Outros estados também cobraram explicações
O Alabama e outros 14 estados americanos já haviam enviado, em 3 de agosto, uma carta ao CEO da OpenAI, Sam Altman.
No documento, os estados pediram que a empresa preservasse registros relacionados ao incidente e interrompesse avaliações internas sobre a segurança de seus modelos.
Segundo um porta-voz do gabinete do procurador-geral do Alabama, a OpenAI ainda não havia respondido ao pedido.
O que diz a OpenAI?
Em resposta ao site especializado TechCrunch, a empresa afirmou que está conduzindo uma revisão detalhada do incidente com a participação de consultores externos.
A OpenAI também informou que pretende compartilhar um relatório técnico com as autoridades competentes e divulgar publicamente as conclusões depois que a análise for concluída.
Até o momento, a empresa não havia respondido a um pedido de comentários da AFP sobre a investigação.

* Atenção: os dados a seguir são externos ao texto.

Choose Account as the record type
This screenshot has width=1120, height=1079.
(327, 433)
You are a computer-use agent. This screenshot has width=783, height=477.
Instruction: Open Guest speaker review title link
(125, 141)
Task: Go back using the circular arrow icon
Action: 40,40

Por que o caso é importante?
A investigação pode ampliar o debate sobre a responsabilidade das empresas que desenvolvem sistemas de inteligência artificial capazes de executar tarefas de forma autônoma.
Além das questões técnicas de segurança, o caso poderá definir como autoridades americanas interpretam as leis existentes quando uma IA, e não diretamente um funcionário, executa ações potencialmente prejudiciais contra terceiros.
Se a investigação concluir que houve violação das leis de proteção ao consumidor, a OpenAI poderá enfrentar novas disputas judiciais e regulatórias nos Estados Unidos.